____ Dataset records
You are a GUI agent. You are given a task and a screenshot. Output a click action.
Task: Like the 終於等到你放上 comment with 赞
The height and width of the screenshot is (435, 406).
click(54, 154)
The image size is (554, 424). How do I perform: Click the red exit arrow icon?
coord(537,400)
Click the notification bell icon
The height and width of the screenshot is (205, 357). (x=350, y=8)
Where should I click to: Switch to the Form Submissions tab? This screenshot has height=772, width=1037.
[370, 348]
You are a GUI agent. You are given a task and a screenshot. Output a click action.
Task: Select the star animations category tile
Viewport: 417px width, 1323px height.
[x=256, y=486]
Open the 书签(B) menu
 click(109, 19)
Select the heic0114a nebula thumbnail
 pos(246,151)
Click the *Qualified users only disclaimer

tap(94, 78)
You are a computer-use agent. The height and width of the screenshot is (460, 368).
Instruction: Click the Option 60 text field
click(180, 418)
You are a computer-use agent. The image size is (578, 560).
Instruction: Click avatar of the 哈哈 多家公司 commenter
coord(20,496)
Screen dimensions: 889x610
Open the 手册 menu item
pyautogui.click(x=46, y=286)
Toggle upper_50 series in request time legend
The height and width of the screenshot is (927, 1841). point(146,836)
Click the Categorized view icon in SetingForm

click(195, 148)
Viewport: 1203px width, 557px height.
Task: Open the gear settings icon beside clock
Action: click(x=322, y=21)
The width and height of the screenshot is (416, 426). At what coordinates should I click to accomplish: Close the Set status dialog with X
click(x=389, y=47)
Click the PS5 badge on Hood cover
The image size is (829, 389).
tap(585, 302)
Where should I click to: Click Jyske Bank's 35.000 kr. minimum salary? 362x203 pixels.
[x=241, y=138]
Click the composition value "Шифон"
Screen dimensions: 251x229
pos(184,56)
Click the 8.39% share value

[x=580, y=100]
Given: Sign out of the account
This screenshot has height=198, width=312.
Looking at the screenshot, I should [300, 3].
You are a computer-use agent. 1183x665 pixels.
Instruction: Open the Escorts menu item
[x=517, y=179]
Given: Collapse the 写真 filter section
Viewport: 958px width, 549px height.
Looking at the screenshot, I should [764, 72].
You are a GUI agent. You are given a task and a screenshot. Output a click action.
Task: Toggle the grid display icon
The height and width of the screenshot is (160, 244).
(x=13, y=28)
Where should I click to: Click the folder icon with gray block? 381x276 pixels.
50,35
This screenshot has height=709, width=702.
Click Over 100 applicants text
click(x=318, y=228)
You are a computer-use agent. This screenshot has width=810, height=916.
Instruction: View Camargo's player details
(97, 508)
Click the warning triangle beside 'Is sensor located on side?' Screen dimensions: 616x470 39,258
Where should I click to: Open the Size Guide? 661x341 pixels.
________
Express the records above as a Markdown table with two columns, Row and Line. Number each line in order and leave out the blank lines.

| Row | Line |
|---|---|
| 1 | You are a GUI agent. You are given a task and a screenshot. Output a click action. |
| 2 | Task: Like the 終於等到你放上 comment with 赞 |
| 3 | The height and width of the screenshot is (435, 406). |
| 4 | click(54, 154) |
| 5 | The image size is (554, 424). How do I perform: Click the red exit arrow icon? |
| 6 | coord(537,400) |
| 7 | Click the notification bell icon |
| 8 | The height and width of the screenshot is (205, 357). (x=350, y=8) |
| 9 | Where should I click to: Switch to the Form Submissions tab? This screenshot has height=772, width=1037. |
| 10 | [370, 348] |
| 11 | You are a GUI agent. You are given a task and a screenshot. Output a click action. |
| 12 | Task: Select the star animations category tile |
| 13 | Viewport: 417px width, 1323px height. |
| 14 | [x=256, y=486] |
| 15 | Open the 书签(B) menu |
| 16 |  click(109, 19) |
| 17 | Select the heic0114a nebula thumbnail |
| 18 |  pos(246,151) |
| 19 | Click the *Qualified users only disclaimer |
| 20 | tap(94, 78) |
| 21 | You are a computer-use agent. The height and width of the screenshot is (460, 368). |
| 22 | Instruction: Click the Option 60 text field |
| 23 | click(180, 418) |
| 24 | You are a computer-use agent. The image size is (578, 560). |
| 25 | Instruction: Click avatar of the 哈哈 多家公司 commenter |
| 26 | coord(20,496) |
| 27 | Screen dimensions: 889x610 |
| 28 | Open the 手册 menu item |
| 29 | pyautogui.click(x=46, y=286) |
| 30 | Toggle upper_50 series in request time legend |
| 31 | The height and width of the screenshot is (927, 1841). point(146,836) |
| 32 | Click the Categorized view icon in SetingForm |
| 33 | click(195, 148) |
| 34 | Viewport: 1203px width, 557px height. |
| 35 | Task: Open the gear settings icon beside clock |
| 36 | Action: click(x=322, y=21) |
| 37 | The width and height of the screenshot is (416, 426). At what coordinates should I click to accomplish: Close the Set status dialog with X |
| 38 | click(x=389, y=47) |
| 39 | Click the PS5 badge on Hood cover |
| 40 | The image size is (829, 389). |
| 41 | tap(585, 302) |
| 42 | Where should I click to: Click Jyske Bank's 35.000 kr. minimum salary? 362x203 pixels. |
| 43 | [x=241, y=138] |
| 44 | Click the composition value "Шифон" |
| 45 | Screen dimensions: 251x229 |
| 46 | pos(184,56) |
| 47 | Click the 8.39% share value |
| 48 | [x=580, y=100] |
| 49 | Given: Sign out of the account |
| 50 | This screenshot has height=198, width=312. |
| 51 | Looking at the screenshot, I should [300, 3]. |
| 52 | You are a computer-use agent. 1183x665 pixels. |
| 53 | Instruction: Open the Escorts menu item |
| 54 | [x=517, y=179] |
| 55 | Given: Collapse the 写真 filter section |
| 56 | Viewport: 958px width, 549px height. |
| 57 | Looking at the screenshot, I should [764, 72]. |
| 58 | You are a GUI agent. You are given a task and a screenshot. Output a click action. |
| 59 | Task: Toggle the grid display icon |
| 60 | The height and width of the screenshot is (160, 244). |
| 61 | (x=13, y=28) |
| 62 | Where should I click to: Click the folder icon with gray block? 381x276 pixels. |
| 63 | 50,35 |
| 64 | This screenshot has height=709, width=702. |
| 65 | Click Over 100 applicants text |
| 66 | click(x=318, y=228) |
| 67 | You are a computer-use agent. This screenshot has width=810, height=916. |
| 68 | Instruction: View Camargo's player details |
| 69 | (97, 508) |
| 70 | Click the warning triangle beside 'Is sensor located on side?' Screen dimensions: 616x470 39,258 |
| 71 | Where should I click to: Open the Size Guide? 661x341 pixels. |